Format the lines from the one with "The width and height of the screenshot is (1623, 926)." up to and including the one with "[x=131, y=396]" as a numbered list, leaving out any blank lines.

* [Rows]:
****************************************
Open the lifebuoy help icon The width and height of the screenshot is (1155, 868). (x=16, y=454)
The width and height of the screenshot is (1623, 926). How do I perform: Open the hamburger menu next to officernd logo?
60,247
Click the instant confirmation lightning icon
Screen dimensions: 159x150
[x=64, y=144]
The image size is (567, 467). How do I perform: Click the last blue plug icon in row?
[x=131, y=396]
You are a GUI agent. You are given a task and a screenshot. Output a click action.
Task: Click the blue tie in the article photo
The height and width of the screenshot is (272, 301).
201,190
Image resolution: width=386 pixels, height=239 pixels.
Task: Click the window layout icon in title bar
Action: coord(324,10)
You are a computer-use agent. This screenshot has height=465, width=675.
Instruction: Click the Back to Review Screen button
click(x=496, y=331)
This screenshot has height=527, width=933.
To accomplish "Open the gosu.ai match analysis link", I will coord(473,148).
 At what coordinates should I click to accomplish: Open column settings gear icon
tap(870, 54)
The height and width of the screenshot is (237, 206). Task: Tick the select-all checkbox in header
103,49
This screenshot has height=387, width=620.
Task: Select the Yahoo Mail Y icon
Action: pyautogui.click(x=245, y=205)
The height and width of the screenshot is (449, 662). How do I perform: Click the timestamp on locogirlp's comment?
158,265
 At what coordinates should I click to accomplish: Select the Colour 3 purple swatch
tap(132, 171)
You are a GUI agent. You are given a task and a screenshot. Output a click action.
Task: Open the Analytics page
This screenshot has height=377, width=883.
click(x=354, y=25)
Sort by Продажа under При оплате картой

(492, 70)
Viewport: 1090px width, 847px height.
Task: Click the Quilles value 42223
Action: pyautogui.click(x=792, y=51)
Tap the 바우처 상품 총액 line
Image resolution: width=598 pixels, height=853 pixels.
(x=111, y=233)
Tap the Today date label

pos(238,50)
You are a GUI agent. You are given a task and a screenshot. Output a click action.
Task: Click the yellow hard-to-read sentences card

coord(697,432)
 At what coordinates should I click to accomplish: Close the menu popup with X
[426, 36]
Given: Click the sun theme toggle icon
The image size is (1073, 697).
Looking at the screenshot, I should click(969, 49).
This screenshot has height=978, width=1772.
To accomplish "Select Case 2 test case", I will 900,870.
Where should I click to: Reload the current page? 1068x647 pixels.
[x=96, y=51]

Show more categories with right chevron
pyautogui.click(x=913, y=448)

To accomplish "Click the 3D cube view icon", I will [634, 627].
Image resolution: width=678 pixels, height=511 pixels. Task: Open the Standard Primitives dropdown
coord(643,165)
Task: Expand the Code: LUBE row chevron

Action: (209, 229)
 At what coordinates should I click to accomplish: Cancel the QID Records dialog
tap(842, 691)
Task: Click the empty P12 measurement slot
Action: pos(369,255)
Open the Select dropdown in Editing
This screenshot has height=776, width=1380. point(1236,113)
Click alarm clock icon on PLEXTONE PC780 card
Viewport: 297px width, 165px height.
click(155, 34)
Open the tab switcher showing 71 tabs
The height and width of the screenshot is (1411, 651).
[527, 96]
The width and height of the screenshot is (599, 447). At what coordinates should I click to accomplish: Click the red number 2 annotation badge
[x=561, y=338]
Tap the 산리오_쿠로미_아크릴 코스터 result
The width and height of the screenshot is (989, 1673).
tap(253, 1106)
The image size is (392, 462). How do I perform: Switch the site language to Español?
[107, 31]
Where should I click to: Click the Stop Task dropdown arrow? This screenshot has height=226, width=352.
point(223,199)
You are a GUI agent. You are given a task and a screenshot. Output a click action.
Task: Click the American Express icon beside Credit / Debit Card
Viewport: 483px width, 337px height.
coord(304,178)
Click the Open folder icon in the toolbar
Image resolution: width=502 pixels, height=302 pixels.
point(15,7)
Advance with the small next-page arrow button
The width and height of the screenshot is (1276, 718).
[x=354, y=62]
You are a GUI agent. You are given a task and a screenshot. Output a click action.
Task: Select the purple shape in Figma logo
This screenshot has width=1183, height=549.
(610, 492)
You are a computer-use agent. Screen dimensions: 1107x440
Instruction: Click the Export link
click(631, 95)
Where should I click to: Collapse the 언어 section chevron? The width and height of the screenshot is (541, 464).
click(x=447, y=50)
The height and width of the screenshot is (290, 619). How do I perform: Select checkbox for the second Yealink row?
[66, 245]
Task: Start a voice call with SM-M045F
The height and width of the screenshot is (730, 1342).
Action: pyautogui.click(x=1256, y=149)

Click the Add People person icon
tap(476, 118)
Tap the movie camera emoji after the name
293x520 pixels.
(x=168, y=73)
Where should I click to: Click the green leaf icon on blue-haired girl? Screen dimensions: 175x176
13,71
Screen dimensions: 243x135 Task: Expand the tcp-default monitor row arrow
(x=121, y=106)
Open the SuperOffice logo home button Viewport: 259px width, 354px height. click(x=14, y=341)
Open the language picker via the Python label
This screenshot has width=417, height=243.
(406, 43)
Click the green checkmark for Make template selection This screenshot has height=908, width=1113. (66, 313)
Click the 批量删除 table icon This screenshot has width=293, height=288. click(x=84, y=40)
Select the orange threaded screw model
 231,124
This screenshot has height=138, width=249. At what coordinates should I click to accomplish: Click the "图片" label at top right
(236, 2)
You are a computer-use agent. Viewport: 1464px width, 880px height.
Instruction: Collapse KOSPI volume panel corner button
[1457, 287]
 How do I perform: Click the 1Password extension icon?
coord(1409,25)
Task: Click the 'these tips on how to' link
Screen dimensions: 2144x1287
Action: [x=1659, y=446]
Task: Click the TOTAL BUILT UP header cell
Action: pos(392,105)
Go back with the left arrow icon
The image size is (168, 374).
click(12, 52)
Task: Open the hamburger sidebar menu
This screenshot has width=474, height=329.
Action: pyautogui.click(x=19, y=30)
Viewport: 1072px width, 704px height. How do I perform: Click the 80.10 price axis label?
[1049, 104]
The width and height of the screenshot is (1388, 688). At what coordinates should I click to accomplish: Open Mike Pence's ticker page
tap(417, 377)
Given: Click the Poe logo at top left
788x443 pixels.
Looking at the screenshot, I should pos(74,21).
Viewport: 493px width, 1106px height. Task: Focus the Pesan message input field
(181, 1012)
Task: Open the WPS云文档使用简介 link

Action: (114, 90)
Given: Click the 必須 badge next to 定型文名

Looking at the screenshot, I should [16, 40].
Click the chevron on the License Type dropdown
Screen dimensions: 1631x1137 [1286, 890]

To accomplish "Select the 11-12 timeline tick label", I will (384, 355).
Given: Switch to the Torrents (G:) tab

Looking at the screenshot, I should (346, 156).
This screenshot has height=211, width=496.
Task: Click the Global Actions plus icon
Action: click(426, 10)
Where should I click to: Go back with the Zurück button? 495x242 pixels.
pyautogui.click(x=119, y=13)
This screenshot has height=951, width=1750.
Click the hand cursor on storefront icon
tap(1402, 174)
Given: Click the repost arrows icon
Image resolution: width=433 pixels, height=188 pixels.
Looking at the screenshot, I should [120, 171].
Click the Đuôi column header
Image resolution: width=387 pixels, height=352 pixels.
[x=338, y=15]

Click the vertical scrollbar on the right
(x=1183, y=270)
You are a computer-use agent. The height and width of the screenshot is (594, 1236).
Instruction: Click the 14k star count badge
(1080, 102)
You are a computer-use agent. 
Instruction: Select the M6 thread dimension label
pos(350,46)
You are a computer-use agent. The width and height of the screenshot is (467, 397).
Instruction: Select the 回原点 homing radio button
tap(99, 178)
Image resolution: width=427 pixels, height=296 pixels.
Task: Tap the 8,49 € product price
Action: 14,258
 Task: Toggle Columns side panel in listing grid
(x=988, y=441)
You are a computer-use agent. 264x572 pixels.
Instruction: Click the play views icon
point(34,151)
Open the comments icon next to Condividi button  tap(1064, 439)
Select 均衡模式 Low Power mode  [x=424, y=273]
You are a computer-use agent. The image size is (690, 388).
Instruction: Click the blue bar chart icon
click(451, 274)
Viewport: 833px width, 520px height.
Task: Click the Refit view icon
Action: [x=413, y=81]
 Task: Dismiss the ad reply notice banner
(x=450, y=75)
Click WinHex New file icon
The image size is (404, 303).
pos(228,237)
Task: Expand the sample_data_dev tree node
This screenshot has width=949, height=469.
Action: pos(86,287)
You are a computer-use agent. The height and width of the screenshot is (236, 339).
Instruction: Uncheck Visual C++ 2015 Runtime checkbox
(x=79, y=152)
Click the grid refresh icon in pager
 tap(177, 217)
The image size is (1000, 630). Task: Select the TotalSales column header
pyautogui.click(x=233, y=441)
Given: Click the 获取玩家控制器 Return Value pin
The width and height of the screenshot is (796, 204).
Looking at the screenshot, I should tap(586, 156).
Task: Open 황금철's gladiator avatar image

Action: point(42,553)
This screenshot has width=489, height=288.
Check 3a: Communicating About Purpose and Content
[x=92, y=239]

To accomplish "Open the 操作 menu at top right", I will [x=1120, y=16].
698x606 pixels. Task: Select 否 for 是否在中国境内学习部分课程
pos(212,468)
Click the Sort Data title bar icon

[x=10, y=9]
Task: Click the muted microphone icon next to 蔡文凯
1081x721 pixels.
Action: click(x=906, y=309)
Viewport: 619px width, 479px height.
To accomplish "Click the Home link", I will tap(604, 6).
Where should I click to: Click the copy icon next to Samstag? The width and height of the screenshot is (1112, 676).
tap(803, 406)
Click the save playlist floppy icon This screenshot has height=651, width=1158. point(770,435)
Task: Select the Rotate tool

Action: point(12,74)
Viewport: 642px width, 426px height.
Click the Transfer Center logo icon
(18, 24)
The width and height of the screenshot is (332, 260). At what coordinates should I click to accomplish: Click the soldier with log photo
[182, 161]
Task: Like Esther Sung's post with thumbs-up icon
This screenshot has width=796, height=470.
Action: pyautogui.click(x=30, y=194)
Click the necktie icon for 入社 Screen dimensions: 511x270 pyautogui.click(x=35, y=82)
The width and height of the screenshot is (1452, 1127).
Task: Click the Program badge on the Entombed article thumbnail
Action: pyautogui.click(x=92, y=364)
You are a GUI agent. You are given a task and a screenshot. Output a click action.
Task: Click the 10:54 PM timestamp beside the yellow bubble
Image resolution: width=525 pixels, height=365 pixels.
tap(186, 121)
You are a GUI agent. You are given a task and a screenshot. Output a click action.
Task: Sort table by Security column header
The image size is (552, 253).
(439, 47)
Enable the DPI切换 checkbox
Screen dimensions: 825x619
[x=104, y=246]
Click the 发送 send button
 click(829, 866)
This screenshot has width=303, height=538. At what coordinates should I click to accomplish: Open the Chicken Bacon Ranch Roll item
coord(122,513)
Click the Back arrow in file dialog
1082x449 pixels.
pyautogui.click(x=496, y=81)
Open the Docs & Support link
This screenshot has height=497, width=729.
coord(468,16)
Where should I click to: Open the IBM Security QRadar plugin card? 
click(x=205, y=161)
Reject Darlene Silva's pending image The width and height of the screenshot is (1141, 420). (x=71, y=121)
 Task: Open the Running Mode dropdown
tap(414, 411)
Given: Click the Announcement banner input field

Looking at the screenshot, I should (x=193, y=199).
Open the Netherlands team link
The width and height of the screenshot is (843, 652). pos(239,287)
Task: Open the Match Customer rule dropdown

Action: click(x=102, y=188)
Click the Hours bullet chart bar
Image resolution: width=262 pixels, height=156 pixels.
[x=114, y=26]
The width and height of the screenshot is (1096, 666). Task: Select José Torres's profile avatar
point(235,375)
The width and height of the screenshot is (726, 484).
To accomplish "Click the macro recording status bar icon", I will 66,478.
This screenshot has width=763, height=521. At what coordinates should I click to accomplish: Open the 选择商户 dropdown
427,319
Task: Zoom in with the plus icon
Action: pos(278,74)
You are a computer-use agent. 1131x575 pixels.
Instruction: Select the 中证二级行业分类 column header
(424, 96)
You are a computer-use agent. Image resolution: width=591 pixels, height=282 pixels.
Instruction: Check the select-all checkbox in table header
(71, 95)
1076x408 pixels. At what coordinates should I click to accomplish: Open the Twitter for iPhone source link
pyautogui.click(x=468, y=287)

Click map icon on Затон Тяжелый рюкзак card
****************************************
* [Written answer]:
1. The width and height of the screenshot is (1623, 926). How do I perform: Open the hamburger menu next to officernd logo?
2. 60,247
3. Click the instant confirmation lightning icon
4. Screen dimensions: 159x150
5. [x=64, y=144]
6. The image size is (567, 467). How do I perform: Click the last blue plug icon in row?
7. [x=131, y=396]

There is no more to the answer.